> _AVAILABLE DATA_
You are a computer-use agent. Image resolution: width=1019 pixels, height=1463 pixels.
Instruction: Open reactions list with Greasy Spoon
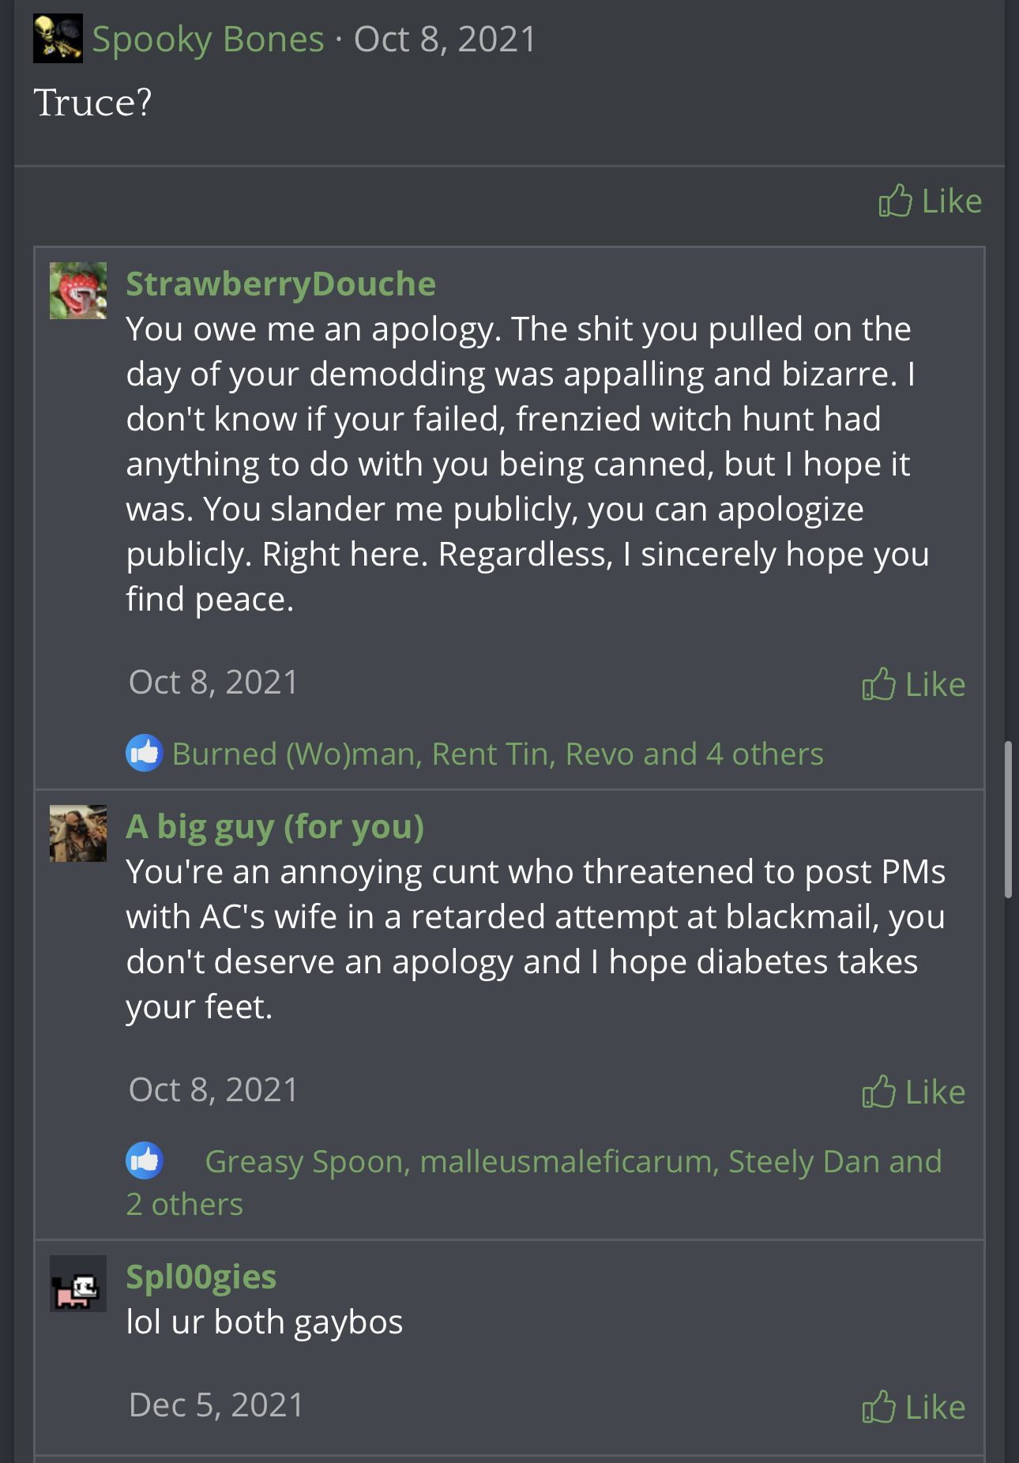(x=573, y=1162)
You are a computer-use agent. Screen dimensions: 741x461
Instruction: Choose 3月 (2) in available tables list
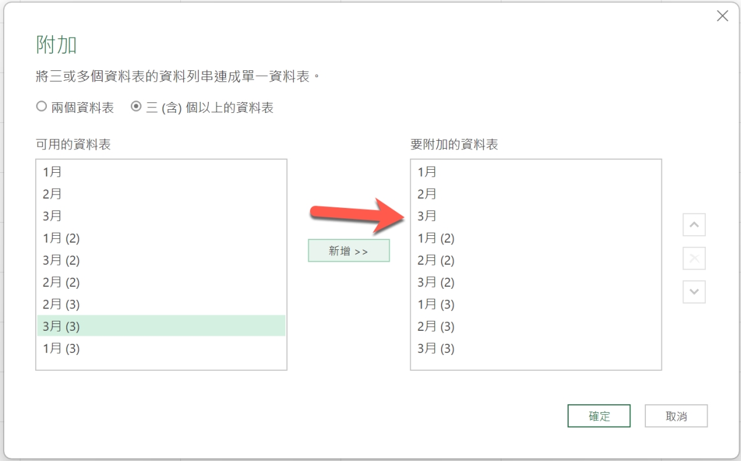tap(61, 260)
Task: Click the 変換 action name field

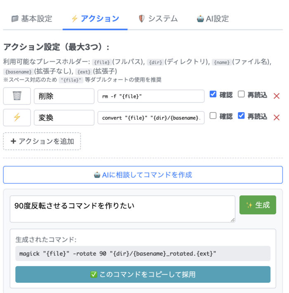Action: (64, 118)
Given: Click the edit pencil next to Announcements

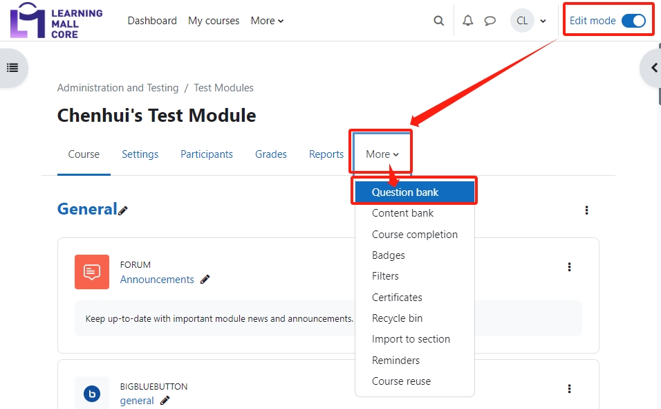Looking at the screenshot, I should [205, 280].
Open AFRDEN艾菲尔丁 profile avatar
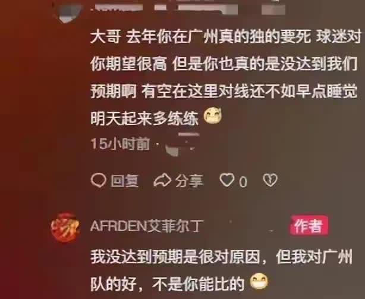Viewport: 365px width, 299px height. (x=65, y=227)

> _WHAT YOU ARE ASKED TO DO_
Reproduce all the material exactly, omitting images.

> _RESPONSE AREA_
You are a computer-use agent. Image resolution: width=1019 pixels, height=1463 pixels.
Instruction: Open reactions list with Greasy Spoon
(x=573, y=1162)
You are a computer-use agent. Screen dimensions: 741x461
Instruction: Choose 3月 (2) in available tables list
tap(61, 260)
Task: Click the 変換 action name field

Action: (64, 118)
Given: Click the edit pencil next to Announcements

Looking at the screenshot, I should [205, 280].
Open AFRDEN艾菲尔丁 profile avatar
Viewport: 365px width, 299px height. (x=65, y=227)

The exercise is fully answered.